Laurent Perpigna : “Ils veulent des Ultras dépolitisés, des Ultras qui sont seulement là pour chanter et ambiancer […] Nos tribunes sont devenues des zones à défendre et des zones dans lesquelles on lutte”

    Comment gérer les contradictions d’un football populaire et d’un football business ? Une question difficile aujourd’hui. Mais voici l’avis de Laurent Perpigna justement sur ce sujet.
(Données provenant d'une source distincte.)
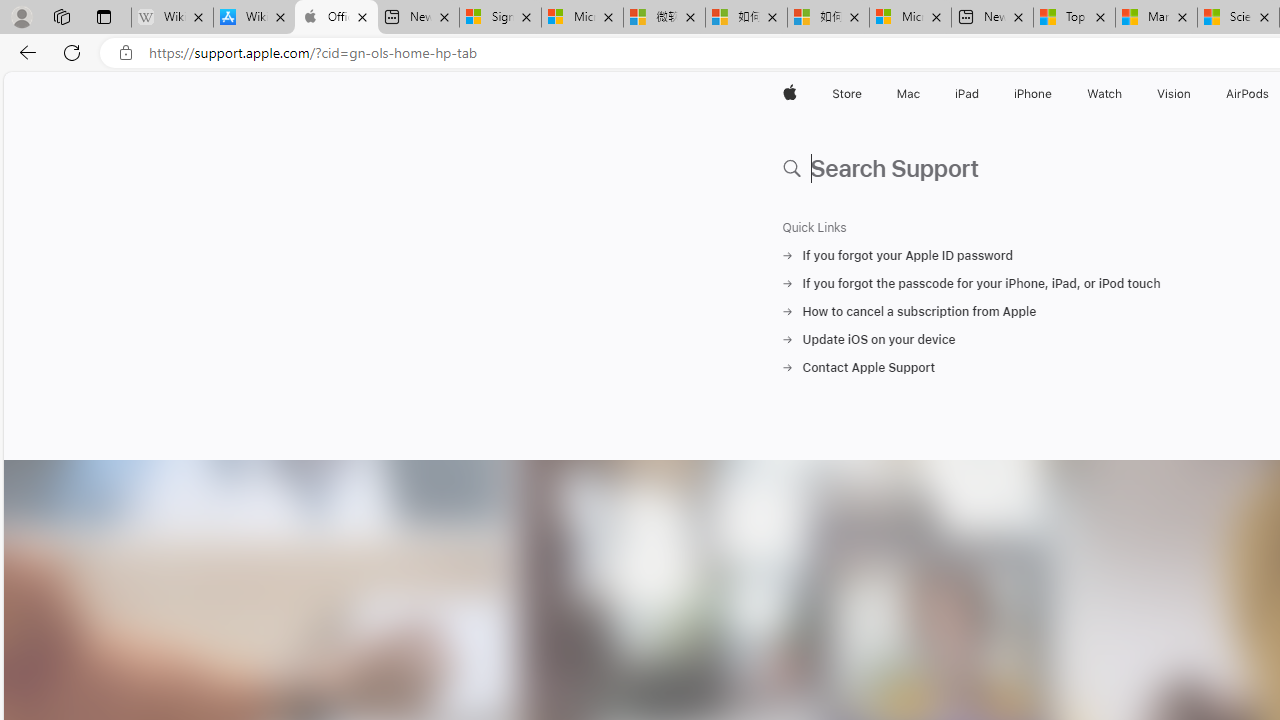 This screenshot has width=1280, height=720. I want to click on Marine life - MSN, so click(1156, 18).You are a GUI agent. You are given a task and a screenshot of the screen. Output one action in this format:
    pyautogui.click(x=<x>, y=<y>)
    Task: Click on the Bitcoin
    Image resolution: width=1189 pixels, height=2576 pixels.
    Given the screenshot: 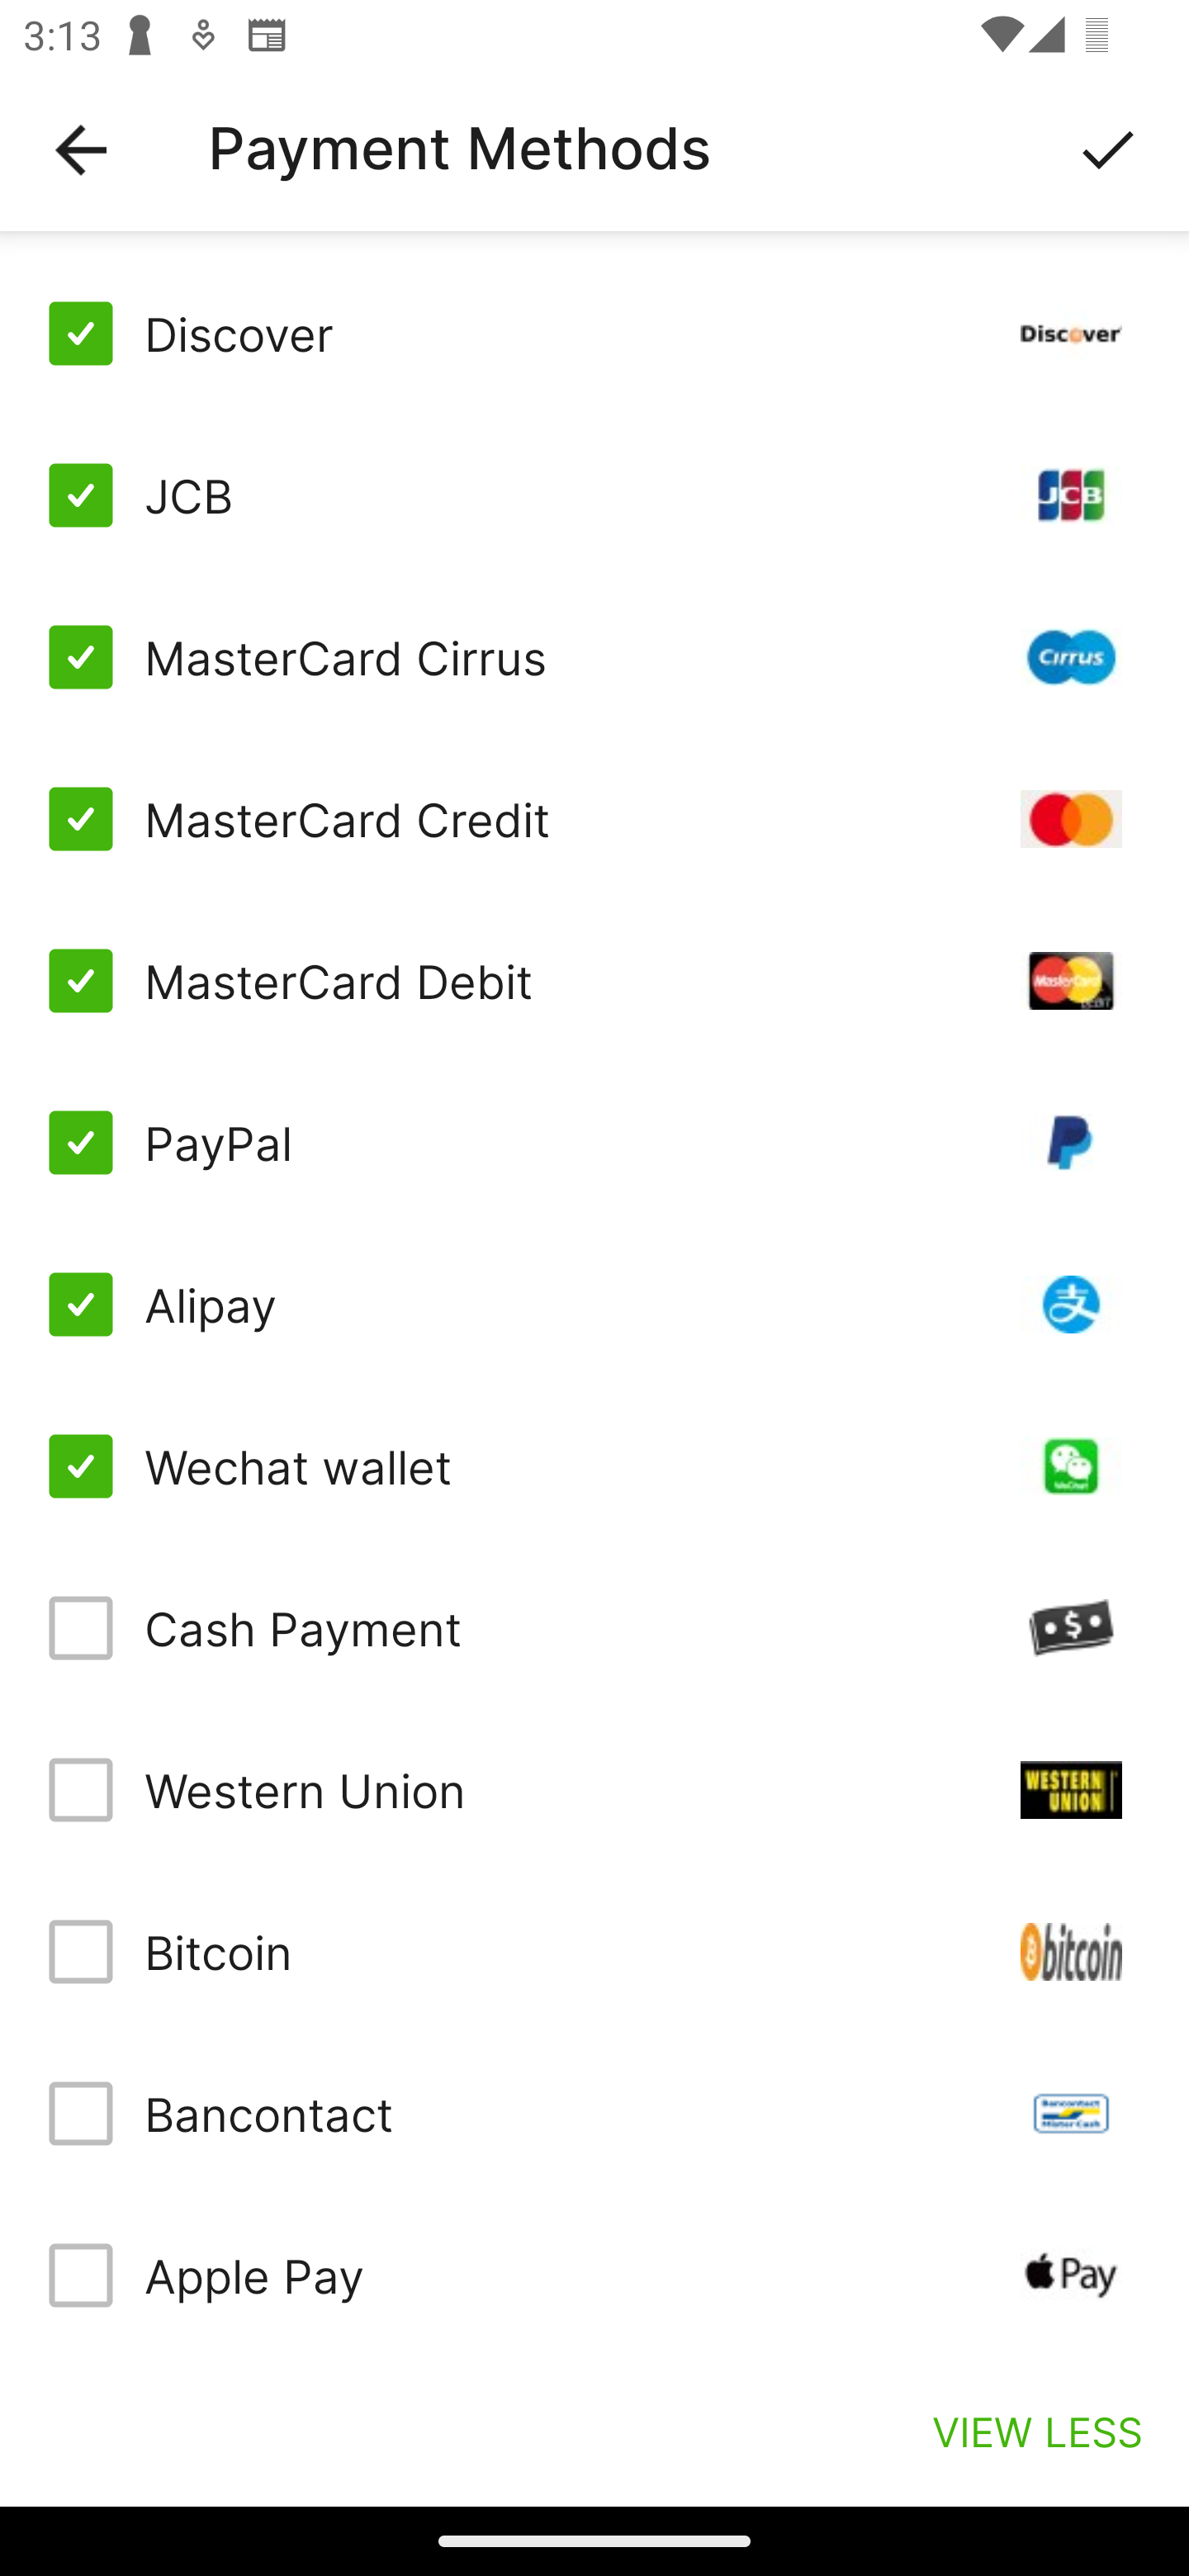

    « C’est un fil sur lequel on marche au quotidien, qui nous questionne, qui nous tourmente parfois. C’est vrai qu’on a eu des débats assez profonds, de fond, sur la place qu’on devait adopter au sein des changements en cours, notamment au niveau du rachat des Girondins de Bordeaux. Il y a plusieurs stratégies qui s’opposent. Une stratégie de rejet absolu qui se comprend, on peut parfois avoir envie de claquer la porte. Et puis il y a le côté qui est que le football reste un vecteur de lutte, et une manière pour beaucoup de supporters d’occuper le terrain. Je pense que les Ultras français ont subi différentes vagues de répression. Ce n’est pas nouveau, cela date depuis le milieu des années 90, après il y a eu les interdictions administratives de stade, de déplacement… Il y a tout un tas de mesures coercitives qui ont été appliquées contre les supporters, et aujourd’hui, même si le football français ne peut pas se passer des Ultras, il faut bien comprendre que quand on parle des Ultras, ils ne nous veulent pas à nous en tant que supporters militants. Ils veulent des Ultras dépolitisés, des Ultras qui sont seulement là pour chanter et ambiancer. Et parmi les reproches qui nous sont parfois adressés quand on réalise un mouvement de contestation comme on est en train de le faire maintenant, c’est quelque chose qui revient assez souvent : ‘les Ultras, vous êtes bons à chanter, donc chantez, point’. Ça, c’est la vision des Ultras partagée par les élites. Il faut bien comprendre que nos tribunes sont devenues des zones à défendre et des zones dans lesquelles on lutte. Pour parler franchement, sans ce caractère très important de lutte, je ne sais pas si je serais encore dans les tribunes aujourd’hui. Mais ce qui en découle c’est qu’il y a toute une jeunesse qui a décidé de réécrire l’histoire, de lutter, de s’impliquer dans un combat extrêmement inégal, qui peut parfois nous dégoûter, mais dans un combat où on a notre place. Aujourd’hui, sans les groupes Ultras en France, le prix des places serait certainement multiplié par deux ou par trois. Il y a plein de gens qui ne pourraient pas aller au stade tout simplement, toute une jeunesse qui en serait dépossédée. Sur cette question de la contradiction, c’est difficile à vivre, mais c’est réellement une nécessité que de questionner déjà la moralité du football, et ensuite que de s’engager pour essayer de le changer ».